▶ _TASK GOAL_
Without skipping a line, reproduce the entries exactly.

===== GIVEN RECORDS =====

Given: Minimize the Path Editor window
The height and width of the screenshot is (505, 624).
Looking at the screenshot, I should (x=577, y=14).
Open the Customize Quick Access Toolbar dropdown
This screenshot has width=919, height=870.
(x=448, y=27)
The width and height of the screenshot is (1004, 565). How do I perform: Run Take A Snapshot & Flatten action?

=====

▶ _SOLUTION FOR THIS EXERCISE_
Given: Minimize the Path Editor window
The height and width of the screenshot is (505, 624).
Looking at the screenshot, I should (x=577, y=14).
Open the Customize Quick Access Toolbar dropdown
This screenshot has width=919, height=870.
(x=448, y=27)
The width and height of the screenshot is (1004, 565). How do I perform: Run Take A Snapshot & Flatten action?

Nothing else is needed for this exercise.